If improvements stop,

$q_{\pi}(s, \pi'(s)) = \underset{a \in \mathcal{A}}{\mathbf{max}} \; q_{\pi}(s, a) = q_{\pi}(s, \pi(s)) = v_{\pi}(s)$

Then the Bellman equation has been satisfied:

$v_{\pi}(s) = \underset{a \in \mathcal{A}}{\mathbf{max}} \; q_{\pi}(s, a)$

Both processes are:

cooperating towards the same goal: optimality
competing because making the policy greedy with respect to the value function typically makes the value function incorrect for the new policy

Fig 4.4. GPI Interaction

4.7. Efficiency of Dynamic Programming

If $n$ and $k$ are the number of states and actions, then there are $k^n$ policies
DP methods have polynomial time, which is better than other methods
Policy iteration and value iteration can be used up to a fair number of states, and asynchronous DP even more

4.8. Summary

Basic ideas for solving MDPs with Dynamic Programming:

Policy evaluation refers to the (typically) iterative computation of the value function given a policy
Policy improvement refers to the computation of an improved policy given the value function for current policy
Putting these two together gives policy iteration and value iteration
DP methods sweep through the state space, performing an expected update operation for each state
Expected updates are Bellman equations turned into assignments to update the value of a state based on the values of all possible successor states, weighted by their probability of occurring
GPI refers to the interleaving of policy evaluation and policy improvement to reach convergence
Asynchronous DP frees us for the complete state-space sweep
We update estimates of the values of states based on estimates of the values of successor states.

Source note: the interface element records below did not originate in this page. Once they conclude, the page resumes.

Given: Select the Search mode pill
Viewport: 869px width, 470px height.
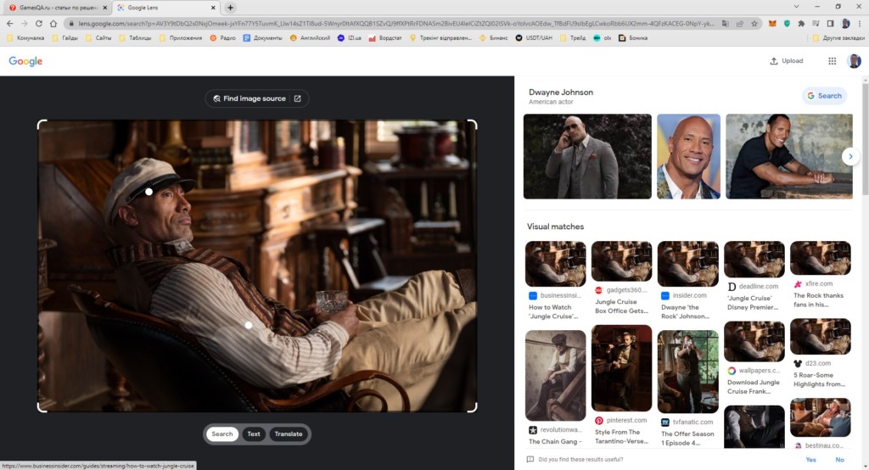Looking at the screenshot, I should 222,434.
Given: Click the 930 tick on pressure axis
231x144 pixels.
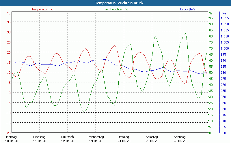Looking at the screenshot, I should tap(223, 133).
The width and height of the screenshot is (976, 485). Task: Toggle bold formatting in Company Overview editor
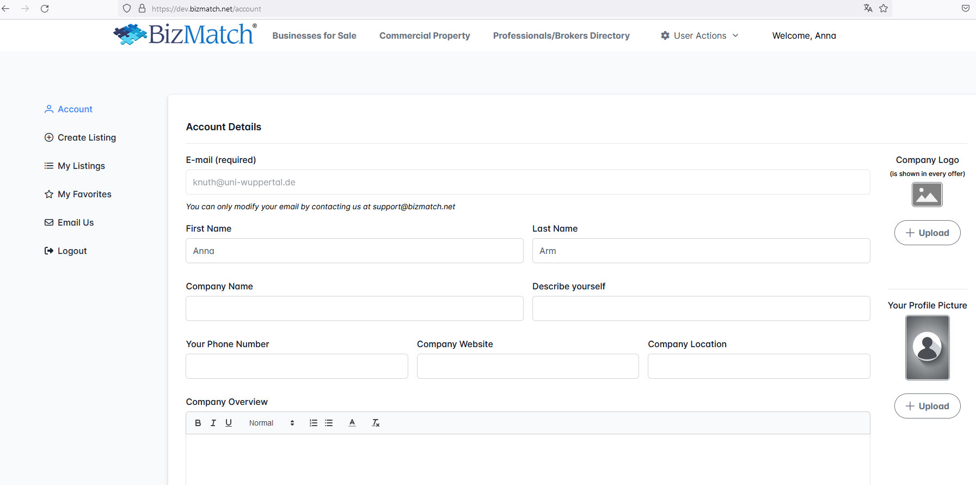(198, 423)
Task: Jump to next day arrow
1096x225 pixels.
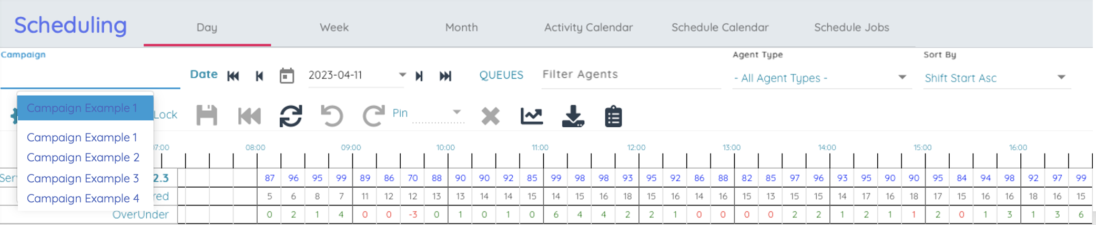Action: (419, 76)
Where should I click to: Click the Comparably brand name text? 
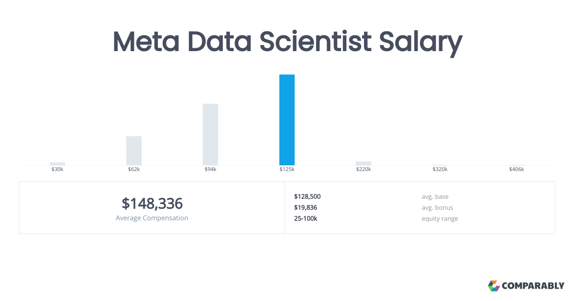tap(533, 286)
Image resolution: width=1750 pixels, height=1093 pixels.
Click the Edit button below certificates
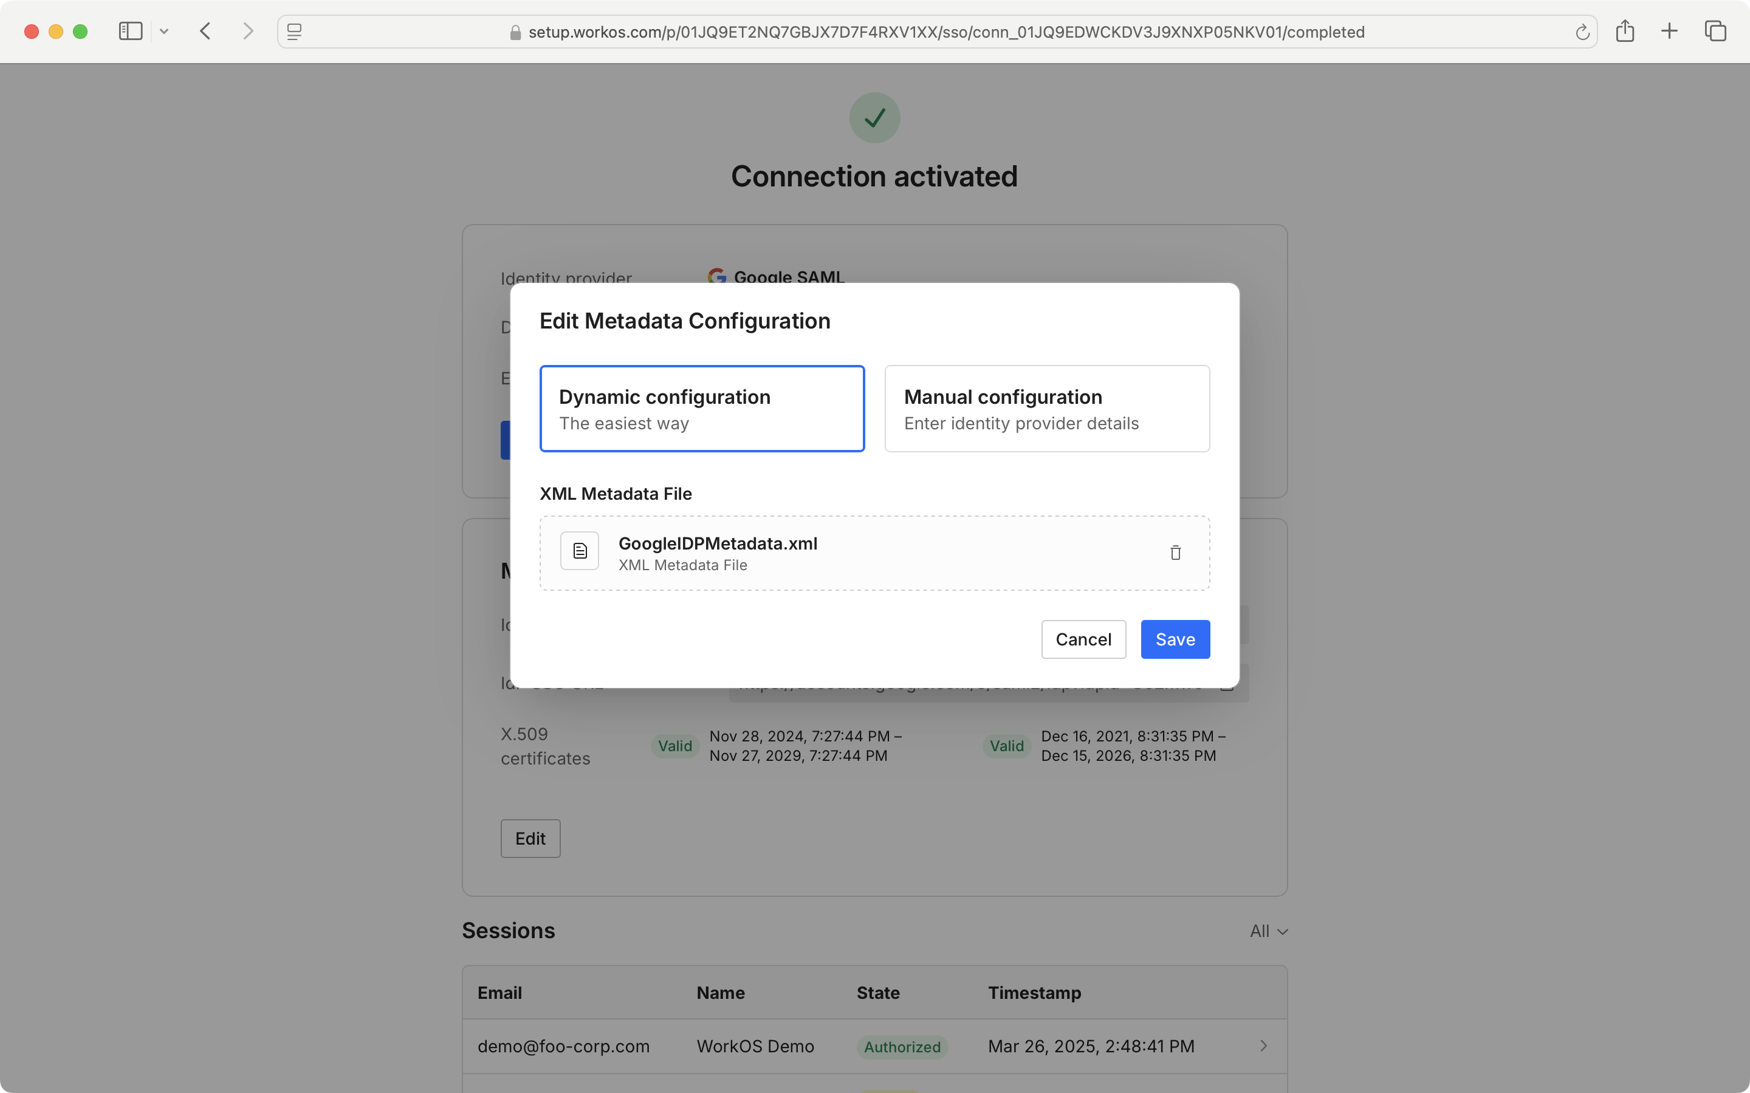[530, 839]
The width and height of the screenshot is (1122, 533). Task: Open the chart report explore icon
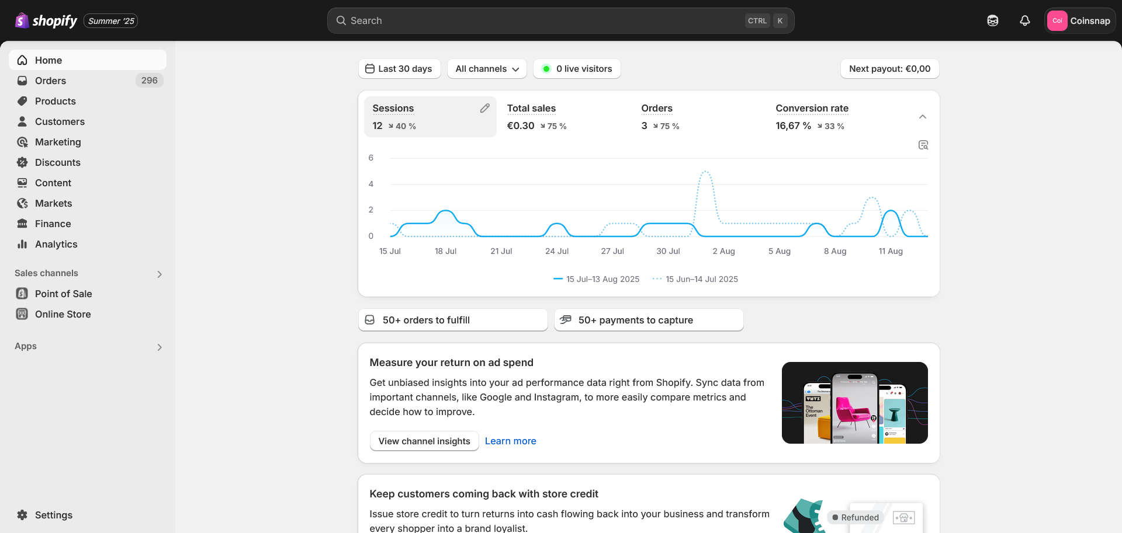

Using other estimates to update the value of one estimate is called bootstrapping

Problem	Bellman equation	Algorithm
Prediction	Bellman Expectation Equation	Iterative policy evaluation
Control	Bellman Expectation Equation + Greedy Policy Improvement	Policy Iteration
Control	Bellman Optimality Equation	Value Iteration

Algorithms are based on state-value function $v_{\pi}(s)$ or $v_*(s)$
Complexity $O(mn^2)$ per iteration, for $m$ actions and $n$ states
Could also apply to action value functions $q_{\pi}(s, a)$ or $q_*(s, a)$
Would be $O(m^2n^2)$

DP requires a complete model of the environment, and does bootstrapping (i.e. creating estimates out of other estimates). In the next chapter (Monte Carlo methods) we don’t require any model and we don’t bootstrap. In the chapter after (TD-learning) we do not require a model either but we do bootstrap.